## What you need to do
Copy each line of the entries beneath that contains the word "agent".

= = = = = = =

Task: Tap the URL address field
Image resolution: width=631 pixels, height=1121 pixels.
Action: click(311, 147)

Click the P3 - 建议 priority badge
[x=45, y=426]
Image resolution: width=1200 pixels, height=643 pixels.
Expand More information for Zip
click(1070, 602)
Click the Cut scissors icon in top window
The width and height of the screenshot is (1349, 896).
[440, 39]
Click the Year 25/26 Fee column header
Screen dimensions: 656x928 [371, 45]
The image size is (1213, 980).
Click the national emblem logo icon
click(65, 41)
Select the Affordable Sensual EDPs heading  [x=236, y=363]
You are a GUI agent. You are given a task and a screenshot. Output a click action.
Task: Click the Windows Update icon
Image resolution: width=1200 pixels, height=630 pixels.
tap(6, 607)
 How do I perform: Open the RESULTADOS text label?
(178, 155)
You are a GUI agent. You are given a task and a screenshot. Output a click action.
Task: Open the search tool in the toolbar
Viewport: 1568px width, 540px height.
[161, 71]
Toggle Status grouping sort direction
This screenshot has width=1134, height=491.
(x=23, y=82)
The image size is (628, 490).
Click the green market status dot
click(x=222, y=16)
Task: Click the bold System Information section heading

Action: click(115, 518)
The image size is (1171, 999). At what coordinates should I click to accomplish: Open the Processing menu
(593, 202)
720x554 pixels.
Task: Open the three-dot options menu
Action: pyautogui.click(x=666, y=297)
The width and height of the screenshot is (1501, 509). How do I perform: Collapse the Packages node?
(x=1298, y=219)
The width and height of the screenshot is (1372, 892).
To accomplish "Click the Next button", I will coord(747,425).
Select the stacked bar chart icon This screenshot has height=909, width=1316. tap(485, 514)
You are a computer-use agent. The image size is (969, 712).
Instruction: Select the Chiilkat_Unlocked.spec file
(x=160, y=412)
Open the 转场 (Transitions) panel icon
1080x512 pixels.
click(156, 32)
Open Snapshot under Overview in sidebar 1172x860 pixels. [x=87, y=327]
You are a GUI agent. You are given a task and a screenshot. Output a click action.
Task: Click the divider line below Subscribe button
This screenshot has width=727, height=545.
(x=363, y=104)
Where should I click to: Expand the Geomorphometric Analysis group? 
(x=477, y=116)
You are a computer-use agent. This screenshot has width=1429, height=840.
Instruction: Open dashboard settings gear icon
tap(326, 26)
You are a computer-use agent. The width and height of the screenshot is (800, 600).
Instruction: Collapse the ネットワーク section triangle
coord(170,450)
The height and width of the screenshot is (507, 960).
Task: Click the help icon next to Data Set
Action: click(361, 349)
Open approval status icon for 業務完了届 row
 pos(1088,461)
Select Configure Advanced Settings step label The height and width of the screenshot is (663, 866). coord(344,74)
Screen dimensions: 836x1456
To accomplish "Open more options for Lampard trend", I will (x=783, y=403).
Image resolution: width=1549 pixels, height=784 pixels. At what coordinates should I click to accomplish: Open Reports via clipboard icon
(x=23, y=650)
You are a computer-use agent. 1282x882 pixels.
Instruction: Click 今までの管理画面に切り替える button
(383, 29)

= = = = = = =

## Expected answer
You are a GUI agent. You are given a task and a screenshot. Output a click action.
You are a GUI agent. You are given a task and a screenshot. Output a click action.
You are a computer-use agent. The image size is (969, 712).
You are a GUI agent. You are given a task and a screenshot. Output a click action.
You are a computer-use agent. This screenshot has width=1429, height=840.
You are a computer-use agent. The width and height of the screenshot is (800, 600).
You are a computer-use agent. 1282x882 pixels.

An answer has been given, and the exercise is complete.